- **Try it**
Search the records for the string "Given" and copy every line in which it appears.

───── Records for the exercise

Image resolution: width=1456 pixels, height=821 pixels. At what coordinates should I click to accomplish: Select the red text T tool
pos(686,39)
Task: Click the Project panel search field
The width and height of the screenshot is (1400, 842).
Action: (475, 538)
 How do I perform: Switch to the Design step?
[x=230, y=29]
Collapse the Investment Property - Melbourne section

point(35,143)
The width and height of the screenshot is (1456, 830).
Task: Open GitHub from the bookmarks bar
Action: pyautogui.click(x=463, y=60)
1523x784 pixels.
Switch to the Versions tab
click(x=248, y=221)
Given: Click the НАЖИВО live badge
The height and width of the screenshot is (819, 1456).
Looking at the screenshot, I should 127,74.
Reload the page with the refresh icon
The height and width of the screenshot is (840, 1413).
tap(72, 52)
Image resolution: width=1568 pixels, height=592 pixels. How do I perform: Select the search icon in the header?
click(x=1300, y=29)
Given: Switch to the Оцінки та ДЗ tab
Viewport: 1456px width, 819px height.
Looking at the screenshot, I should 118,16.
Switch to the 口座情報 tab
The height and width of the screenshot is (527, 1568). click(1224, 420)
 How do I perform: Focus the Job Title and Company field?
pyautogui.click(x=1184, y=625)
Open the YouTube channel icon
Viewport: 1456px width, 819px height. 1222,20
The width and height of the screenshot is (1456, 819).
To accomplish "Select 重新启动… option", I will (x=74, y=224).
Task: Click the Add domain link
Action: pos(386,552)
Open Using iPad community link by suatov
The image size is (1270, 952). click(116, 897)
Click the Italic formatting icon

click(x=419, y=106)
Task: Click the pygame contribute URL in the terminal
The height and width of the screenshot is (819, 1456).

──────────

- **Your solution**
Given: Click the НАЖИВО live badge
Given: Switch to the Оцінки та ДЗ tab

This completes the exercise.